## What you need to do
Write out exactly the lines from the one containing "Task: Tap the" through the last line of the records below, both included, and leave out any pictures.

## Entries shown
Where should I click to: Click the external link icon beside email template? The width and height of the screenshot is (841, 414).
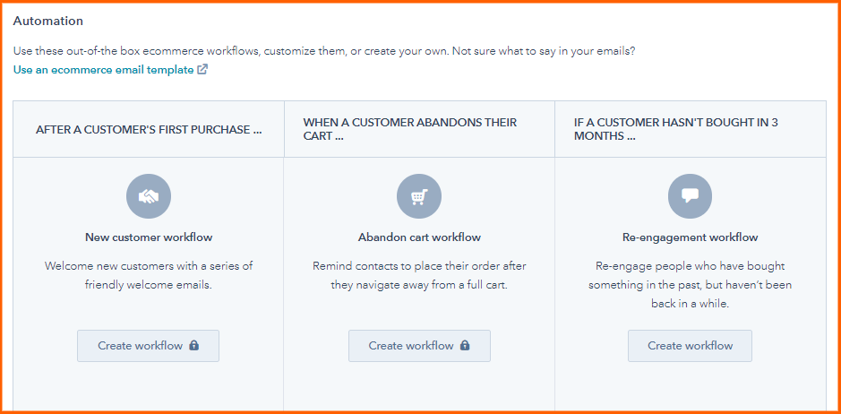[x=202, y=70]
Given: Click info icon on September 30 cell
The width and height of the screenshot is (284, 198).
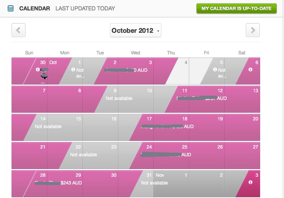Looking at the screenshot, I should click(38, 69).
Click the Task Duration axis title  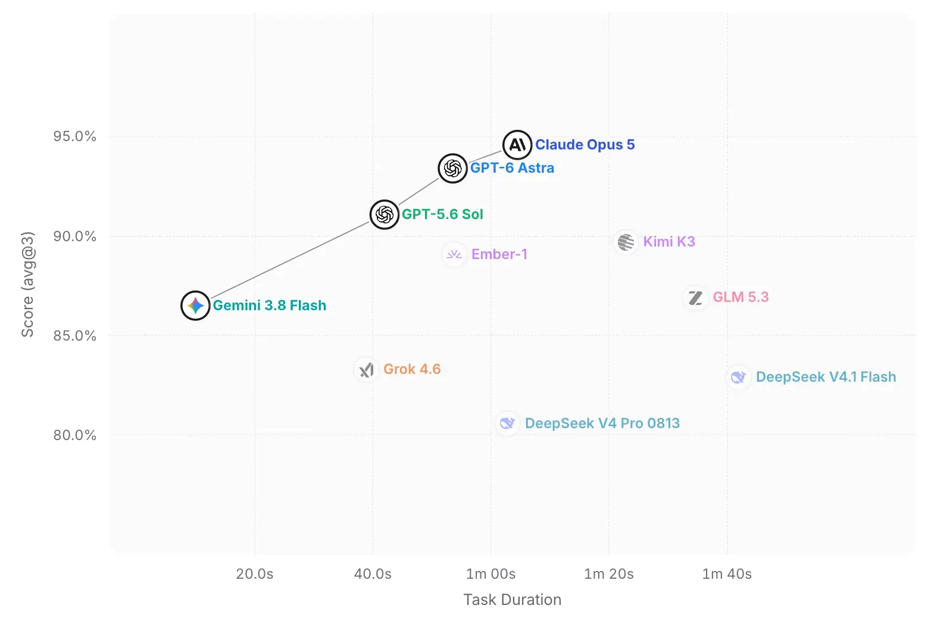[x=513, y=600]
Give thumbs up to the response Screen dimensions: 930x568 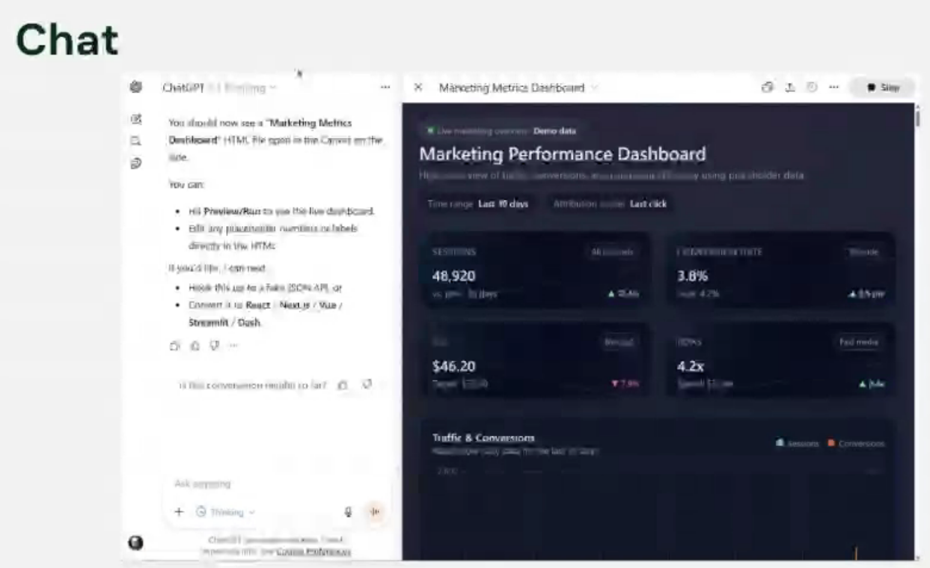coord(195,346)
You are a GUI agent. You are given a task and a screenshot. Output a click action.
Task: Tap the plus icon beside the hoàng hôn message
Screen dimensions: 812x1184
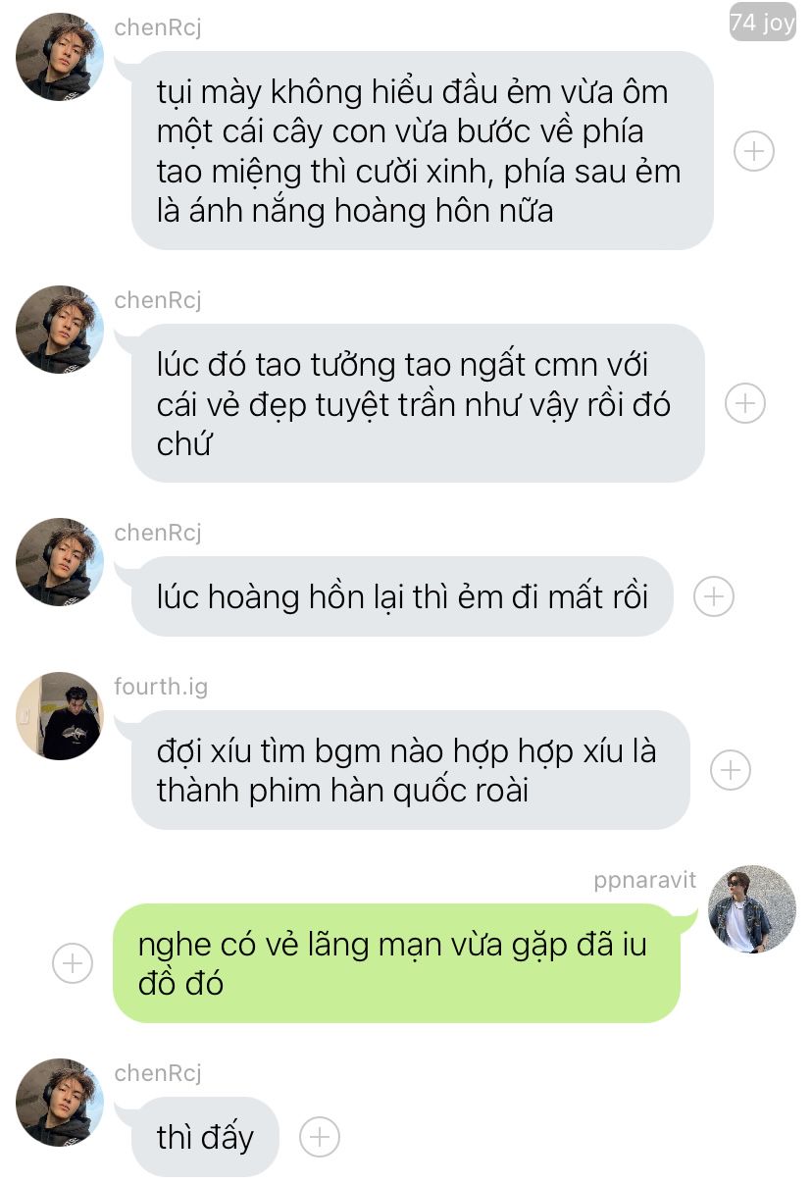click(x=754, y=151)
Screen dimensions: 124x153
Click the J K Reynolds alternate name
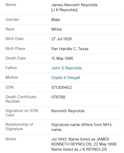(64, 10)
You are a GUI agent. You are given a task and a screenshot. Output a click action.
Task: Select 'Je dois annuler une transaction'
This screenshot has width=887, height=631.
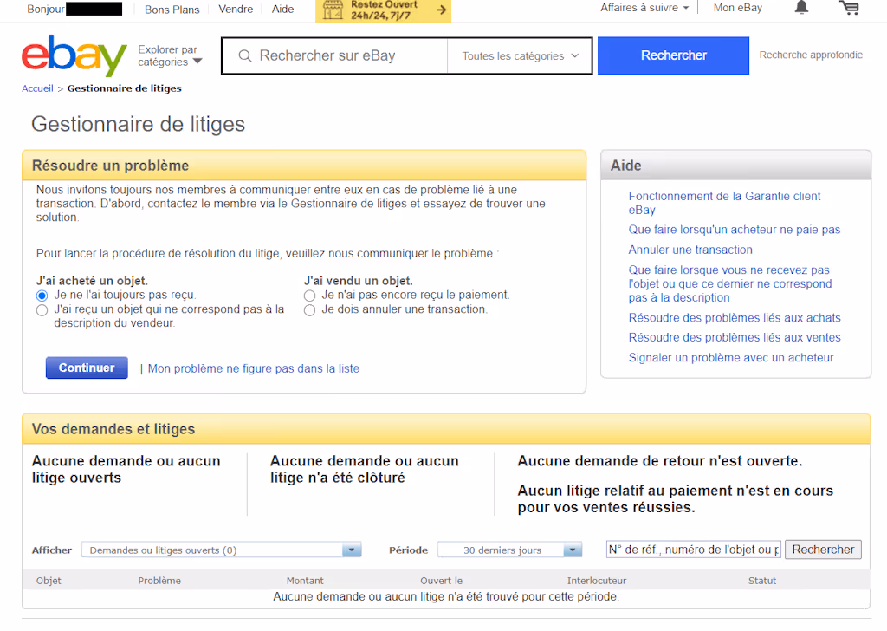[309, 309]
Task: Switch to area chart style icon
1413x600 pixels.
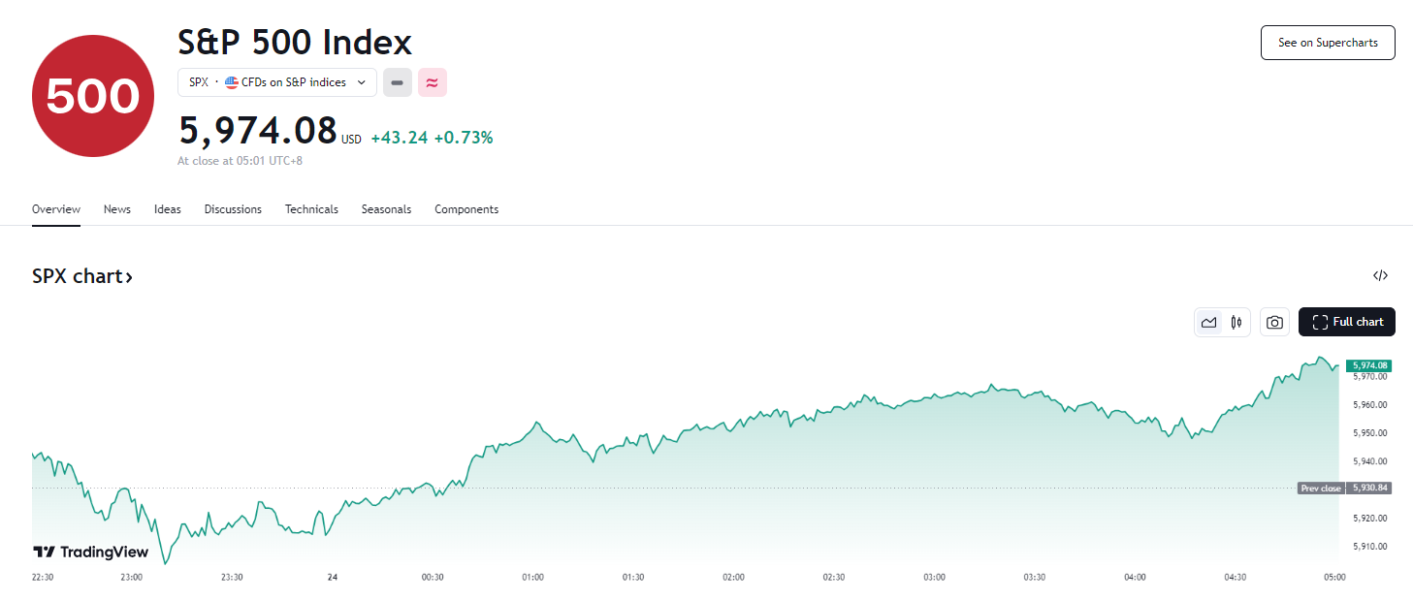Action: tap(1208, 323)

## Output for this task
Task: Tap the plus icon beside the hoàng hôn message
Screen dimensions: 812x1184
click(x=754, y=151)
Screen dimensions: 124x153
Click the J K Reynolds alternate name
(64, 10)
You are a GUI agent. You are given a task and a screenshot. Output a click action.
Task: Select 'Je dois annuler une transaction'
This screenshot has width=887, height=631.
[309, 309]
Task: Switch to area chart style icon
1413x600 pixels.
Action: tap(1208, 323)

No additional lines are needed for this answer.